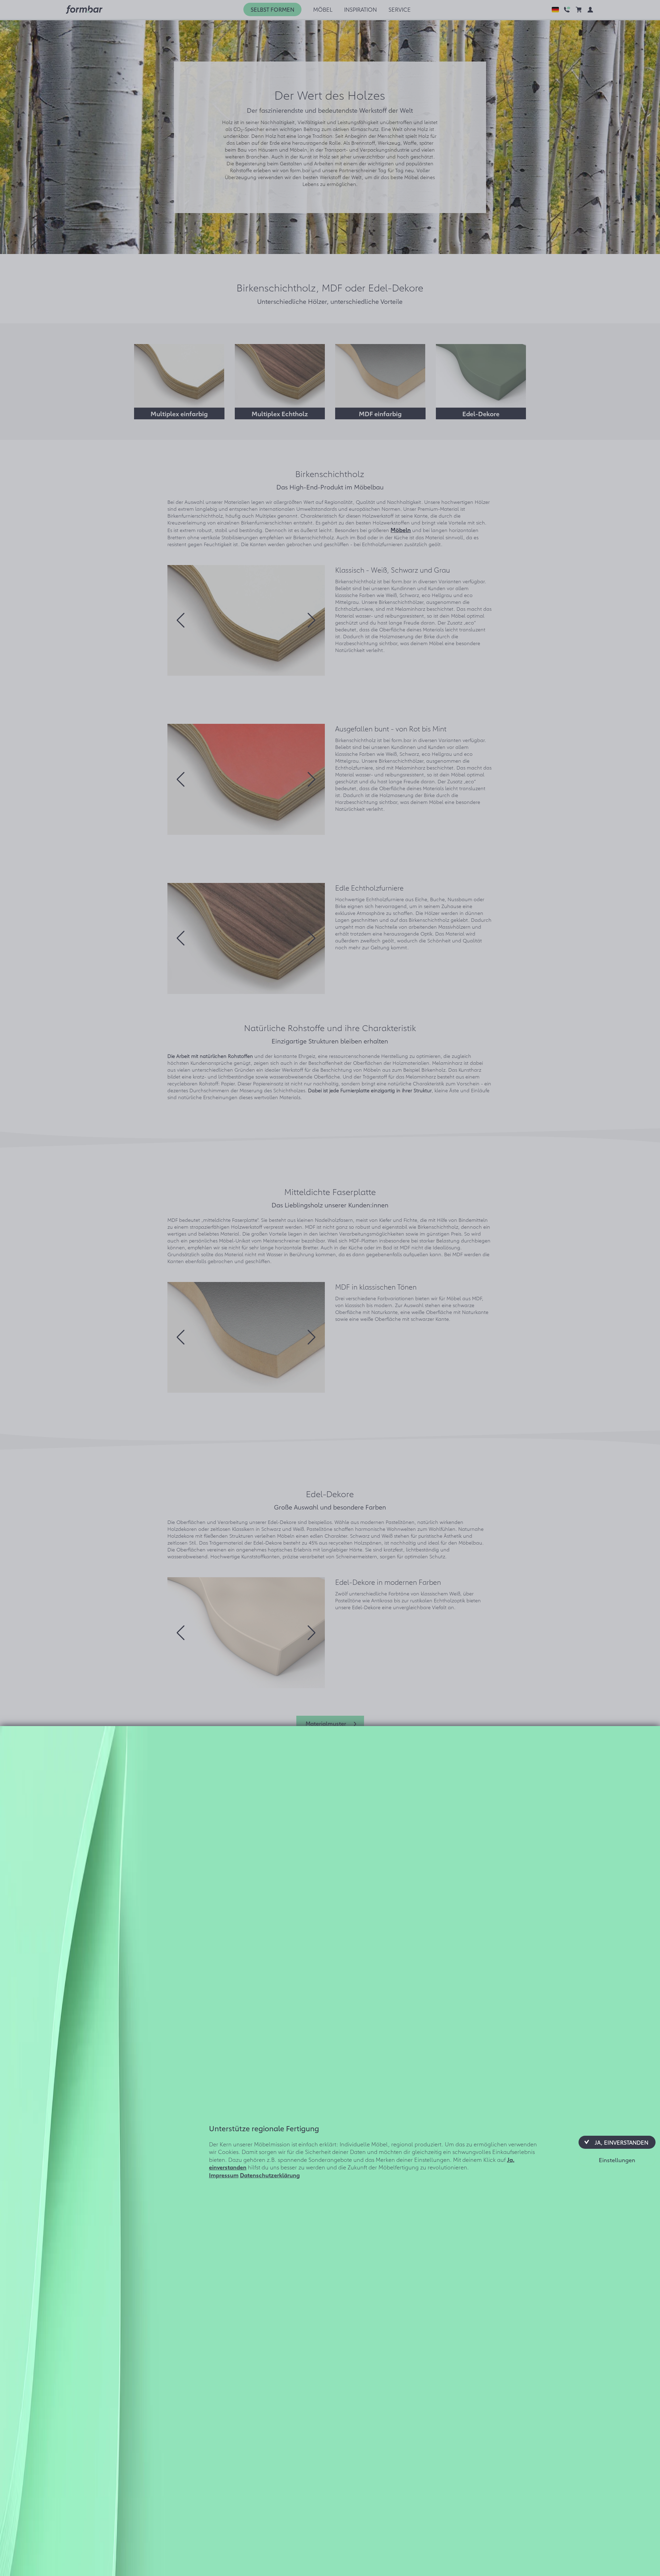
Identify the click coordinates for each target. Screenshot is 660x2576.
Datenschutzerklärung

------------

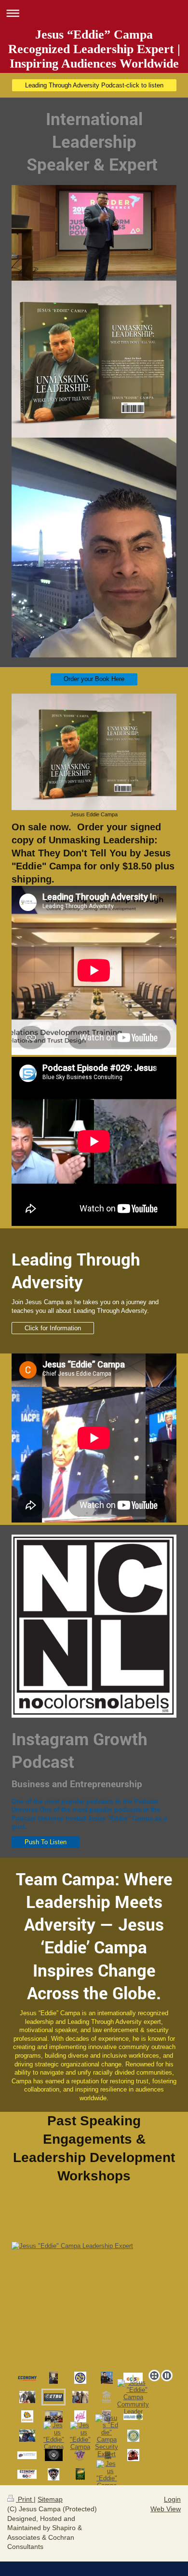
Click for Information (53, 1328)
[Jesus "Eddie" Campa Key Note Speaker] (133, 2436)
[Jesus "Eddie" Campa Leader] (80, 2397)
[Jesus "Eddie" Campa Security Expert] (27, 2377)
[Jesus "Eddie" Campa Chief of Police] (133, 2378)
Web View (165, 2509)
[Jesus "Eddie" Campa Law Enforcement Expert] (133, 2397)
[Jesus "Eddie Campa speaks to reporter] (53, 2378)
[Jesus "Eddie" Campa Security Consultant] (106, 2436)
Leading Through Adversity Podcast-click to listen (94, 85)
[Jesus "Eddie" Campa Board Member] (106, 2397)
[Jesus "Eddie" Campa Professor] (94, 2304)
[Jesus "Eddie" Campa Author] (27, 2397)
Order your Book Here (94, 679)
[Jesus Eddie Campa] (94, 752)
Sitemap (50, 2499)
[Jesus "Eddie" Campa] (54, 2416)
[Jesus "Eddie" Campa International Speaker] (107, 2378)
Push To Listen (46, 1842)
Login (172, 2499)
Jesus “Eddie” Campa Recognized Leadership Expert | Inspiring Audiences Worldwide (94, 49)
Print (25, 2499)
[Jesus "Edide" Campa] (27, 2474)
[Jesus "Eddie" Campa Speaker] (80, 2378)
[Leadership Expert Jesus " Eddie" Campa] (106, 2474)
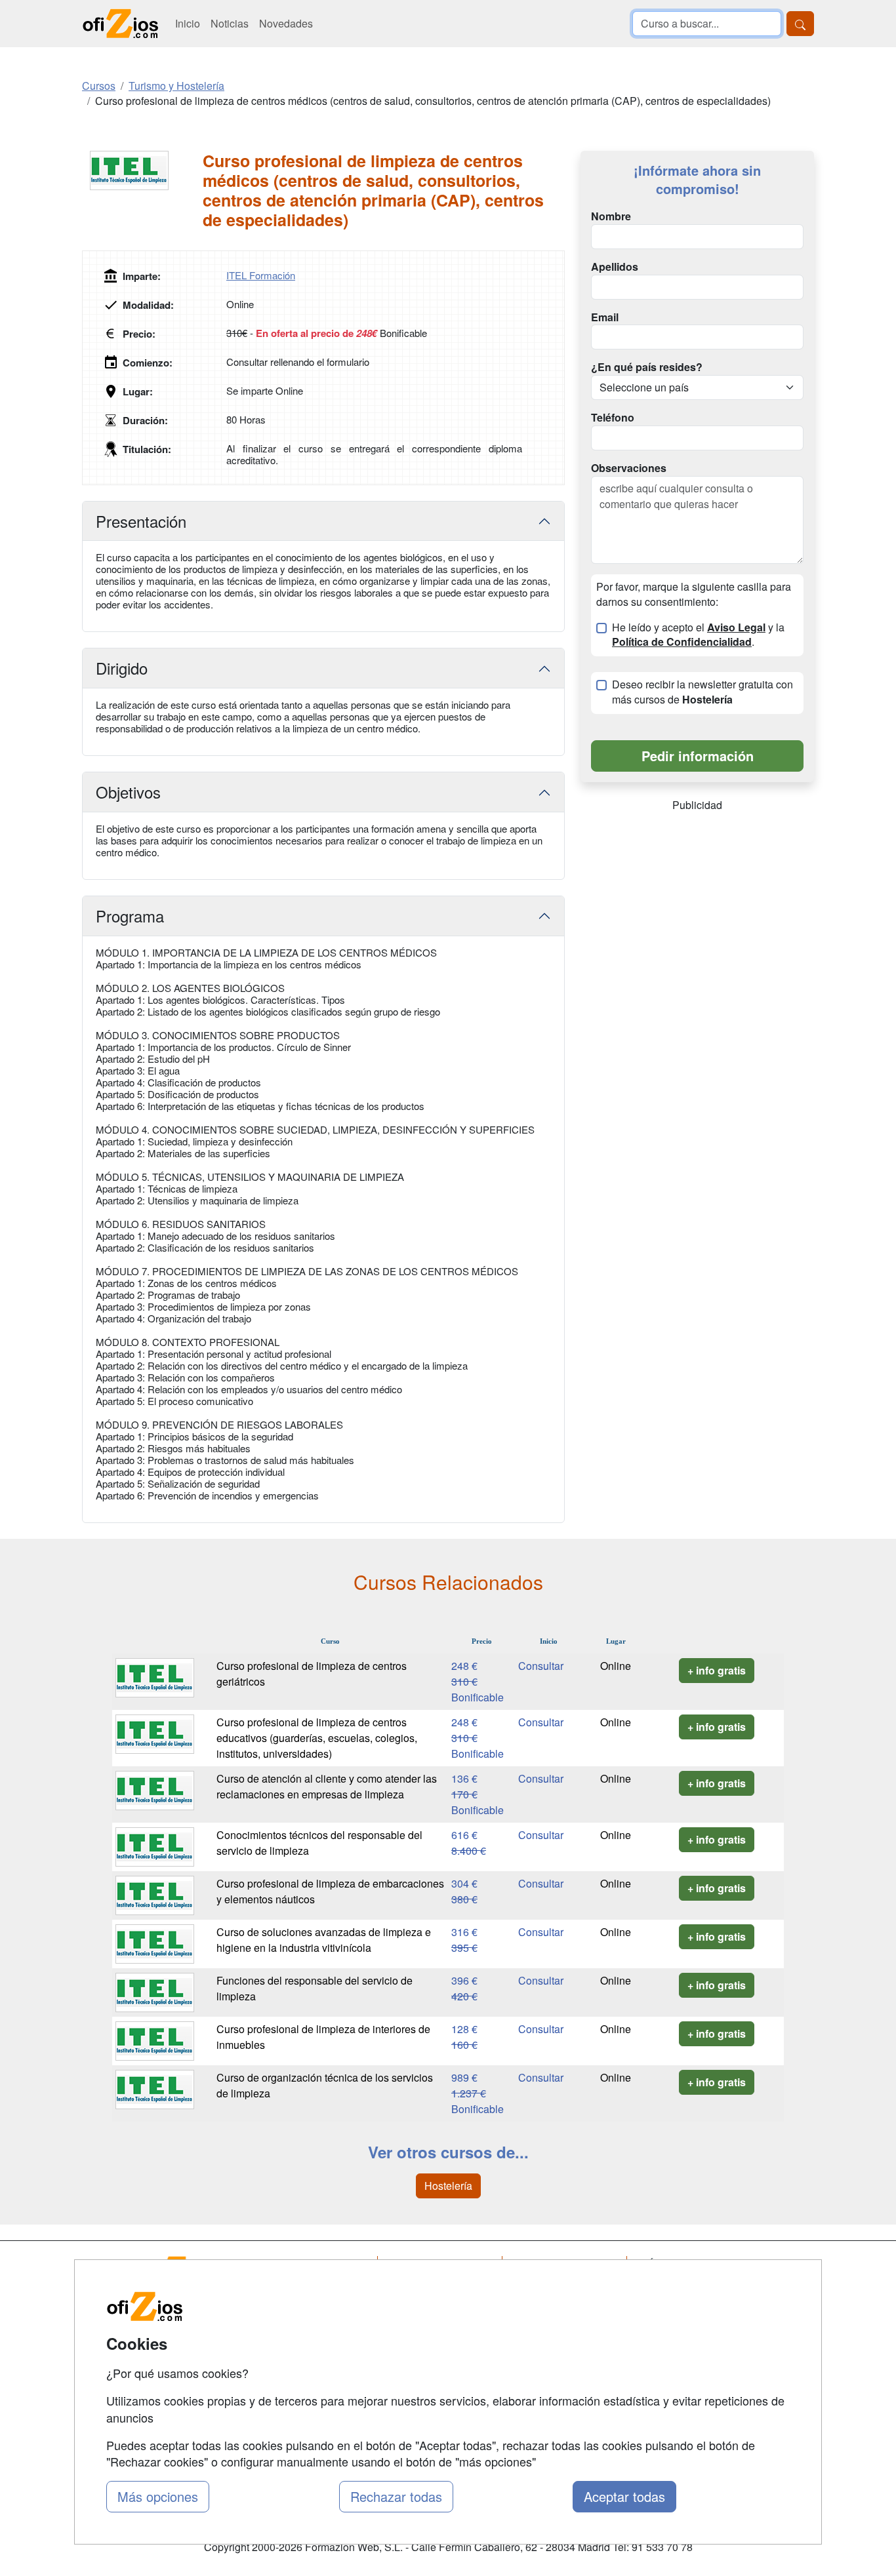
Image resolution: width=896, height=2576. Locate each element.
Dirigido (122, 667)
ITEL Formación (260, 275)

------------

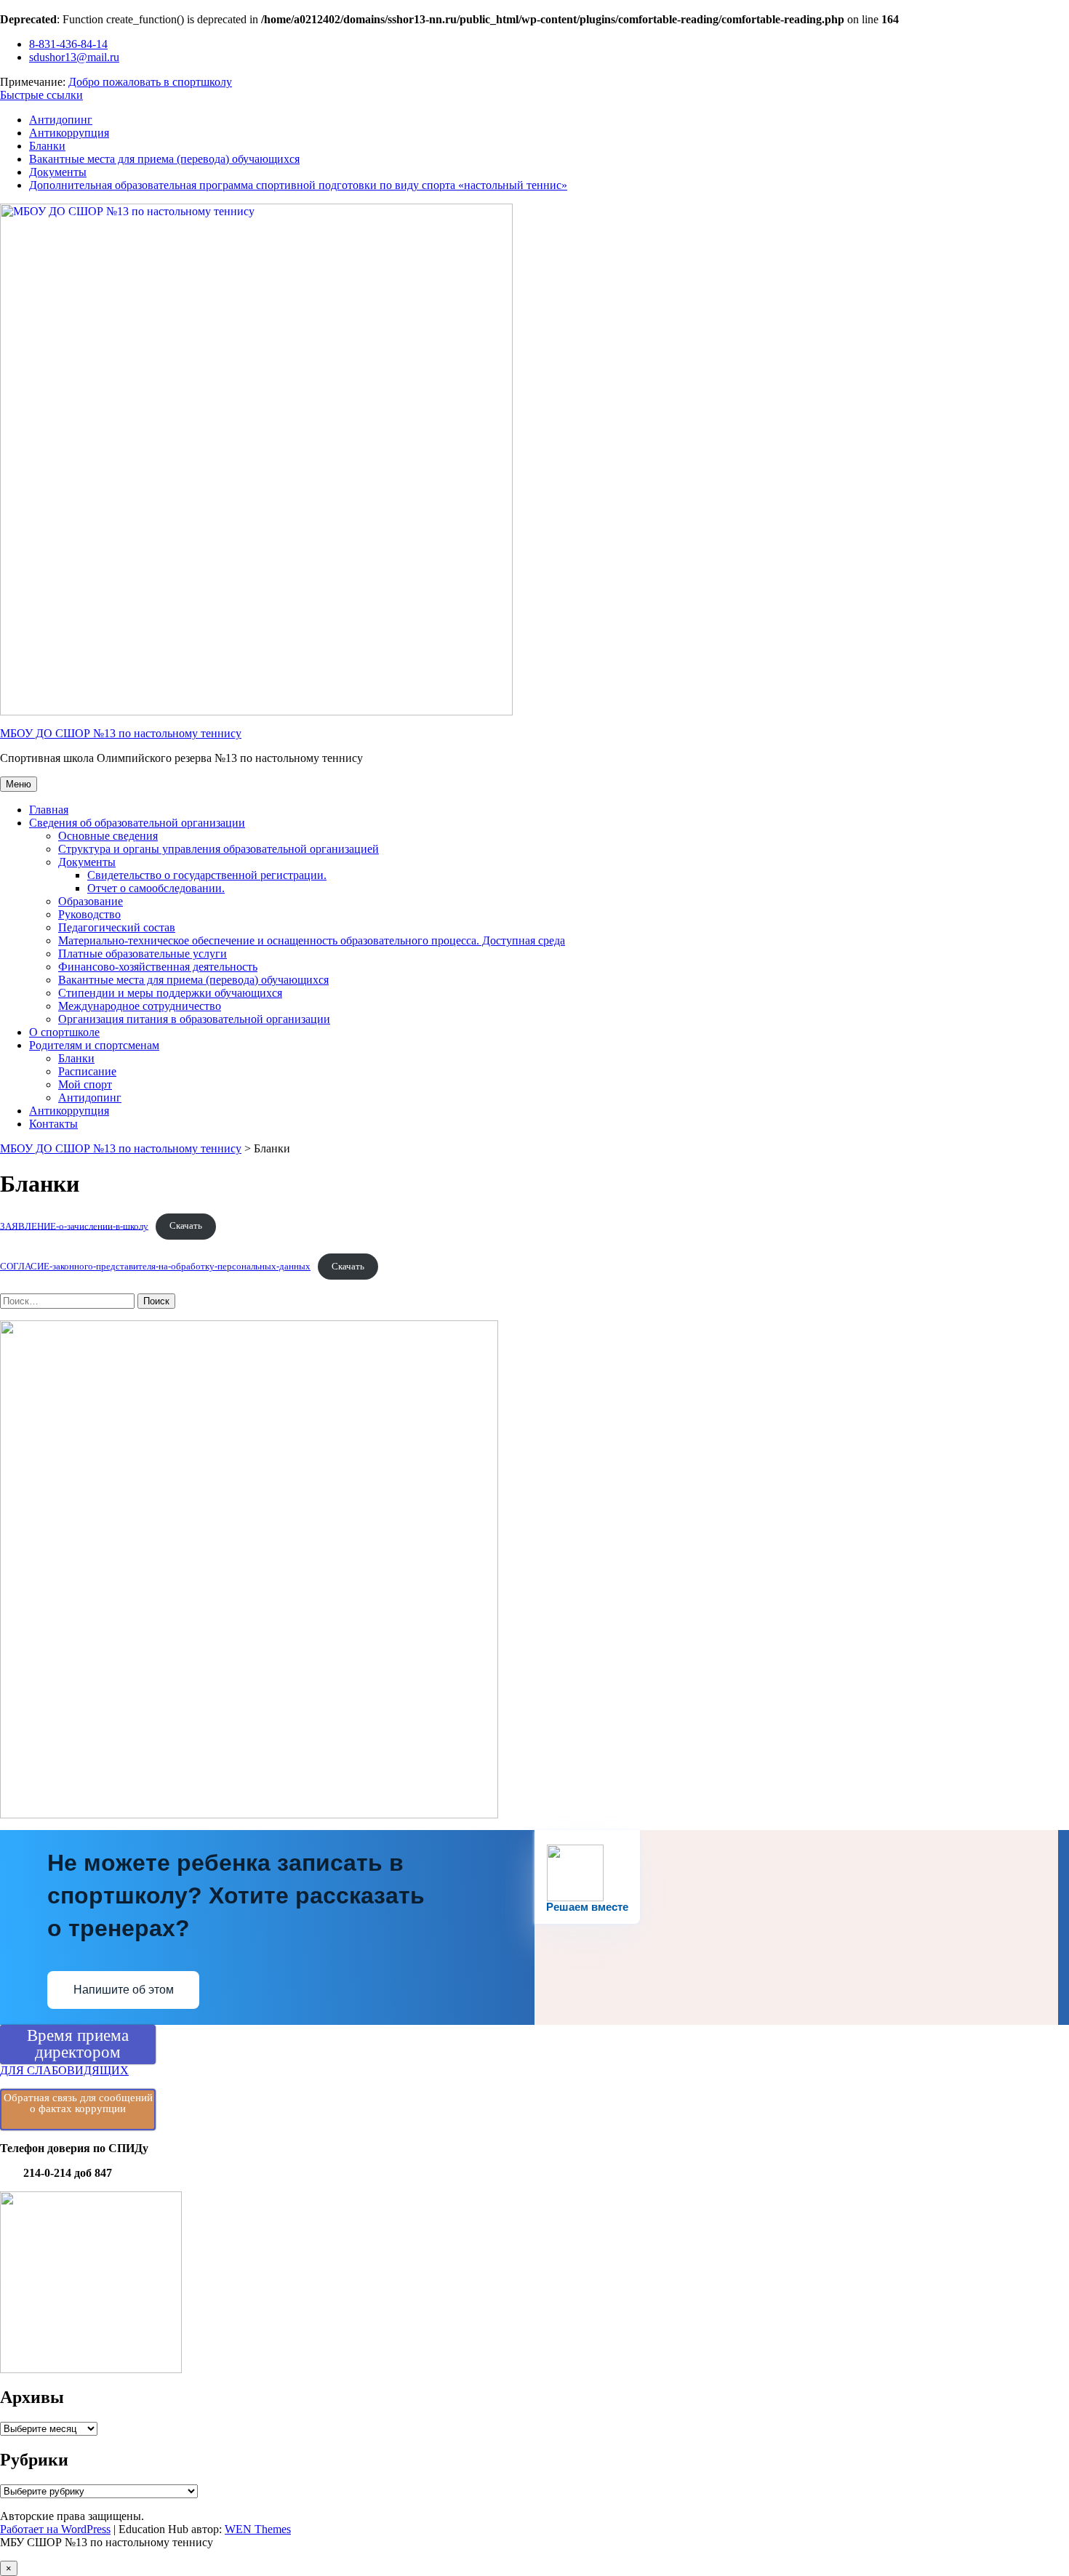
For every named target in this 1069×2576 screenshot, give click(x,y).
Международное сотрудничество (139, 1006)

------------

* Work to be completed
Beginning at the line with "reporter] (53, 2378)" and ending at the line with "Speaker] (80, 2378)", reproduce each line of the data above exactly, and add no other lines.

* Solution
[Jesus "Eddie Campa speaks to reporter] (53, 2378)
[Jesus "Eddie" Campa Security Consultant] (106, 2436)
Leading Through Adversity Podcast-click to listen (94, 85)
[Jesus "Eddie" Campa Board Member] (106, 2397)
[Jesus "Eddie" Campa Professor] (94, 2304)
[Jesus "Eddie" Campa Author] (27, 2397)
Order your Book Here (94, 679)
[Jesus Eddie Campa] (94, 752)
Sitemap (50, 2499)
[Jesus "Eddie" Campa] (54, 2416)
[Jesus "Eddie" Campa International Speaker] (107, 2378)
Push To Listen (46, 1842)
Login (172, 2499)
Jesus “Eddie” Campa Recognized Leadership Expert | Inspiring Audiences Worldwide (94, 49)
Print (25, 2499)
[Jesus "Edide" Campa] (27, 2474)
[Jesus "Eddie" Campa Speaker] (80, 2378)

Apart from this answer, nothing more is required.